Following recent high profile allegations of influence peddling and corruption,
some US Democrats are branding the practice part of a poison tree of corruption.
Giant UK betting group Sportingbet, which has a high profile in attempts
to persuade US politicians to regulate rather than prohibit is named in the report,
with the claim that it has spent $1.62 million since 1998, and $760 000 in 2004
alone.
Until recently, Sportingbet used the firm Greenberg, Traurig LLP, where
one of the lobbeyists accused of corruption, Mr Abramoff had been the top
lobbyist for many years.
The newspaper is quick to point out that there is no evidence that Mr Abramoff
himself lobbied for Sportingbet, but Neil Voltz, a former aide to Bob
Ney, a Republican Congressman, is shown to have been employed. Both Mr Voltz,
one of 2,200 former federal employees registered as lobbyists, and Mr Ney are
the subject of a congressional inquiry, which could yet implicate scores of US
politicians or their staff in the scandal.
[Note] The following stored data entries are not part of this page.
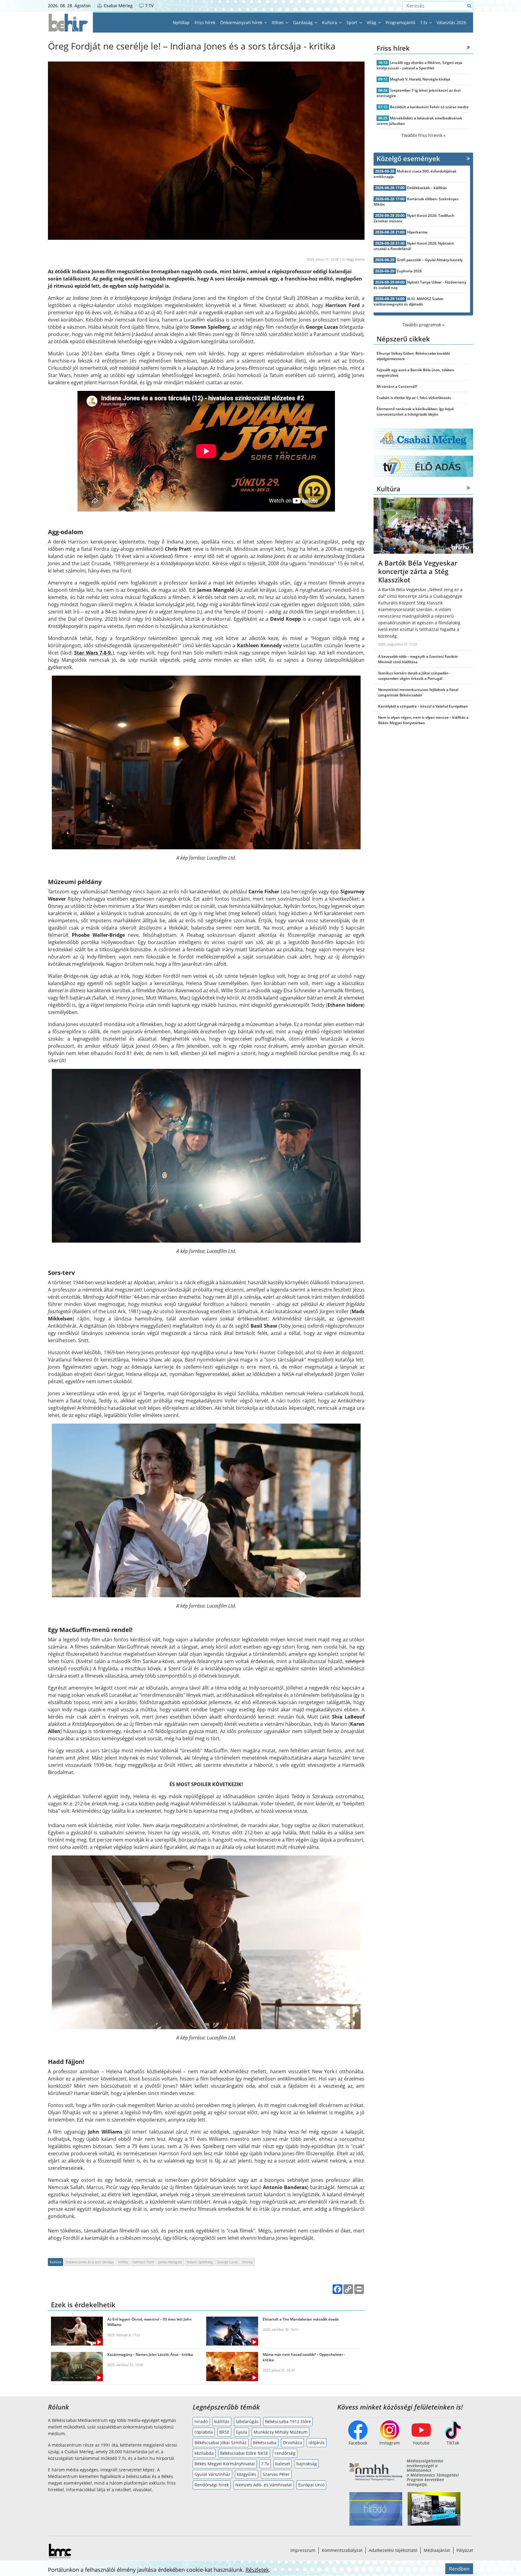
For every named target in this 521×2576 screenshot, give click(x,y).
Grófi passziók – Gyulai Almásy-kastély (430, 259)
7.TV (148, 5)
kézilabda (204, 2453)
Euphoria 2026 (409, 271)
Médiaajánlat (437, 2550)
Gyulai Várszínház (212, 2474)
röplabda (203, 2432)
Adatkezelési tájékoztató (393, 2550)
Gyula (241, 2432)
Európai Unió (311, 2485)
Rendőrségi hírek (211, 2485)
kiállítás (221, 2421)
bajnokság (306, 2464)
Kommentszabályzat (342, 2550)
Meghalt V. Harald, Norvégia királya (420, 79)
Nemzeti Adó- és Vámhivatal (263, 2485)
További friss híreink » (423, 135)
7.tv (424, 22)
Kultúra (330, 22)
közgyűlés (246, 2474)
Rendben (459, 2568)
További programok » (423, 325)
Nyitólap (181, 22)
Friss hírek (204, 22)
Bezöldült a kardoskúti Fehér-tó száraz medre (429, 106)
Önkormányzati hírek (242, 22)
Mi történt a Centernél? (397, 386)
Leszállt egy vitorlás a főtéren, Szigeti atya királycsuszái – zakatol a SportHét (419, 65)
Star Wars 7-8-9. (93, 652)
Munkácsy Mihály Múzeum (281, 2432)
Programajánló (400, 22)
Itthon (278, 22)
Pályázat (464, 2550)
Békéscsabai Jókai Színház (220, 2442)
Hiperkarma (417, 232)
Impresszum (302, 2550)
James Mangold (170, 2262)
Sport (352, 22)
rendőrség (285, 2453)
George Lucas (227, 2262)
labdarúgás (247, 2421)
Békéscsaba (264, 2442)
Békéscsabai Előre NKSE (244, 2453)
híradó (201, 2421)
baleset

The report says that Nigel Payne, the chief executive of Sportingbet, has
denied having met Mr Voltz. He said that all his dealings had been with Ronald
Platt, a respected lobbyist, who has since moved to a different firm.
Sportingbet, he said, had been campaigning for the regulation of online gaming,
the legality of which in the US remains a grey area. Mr Payne emphasised that
two thirds of his companys expenditure was not strictly lobbying, but fees
for legal or other services conducted by Mr Platt.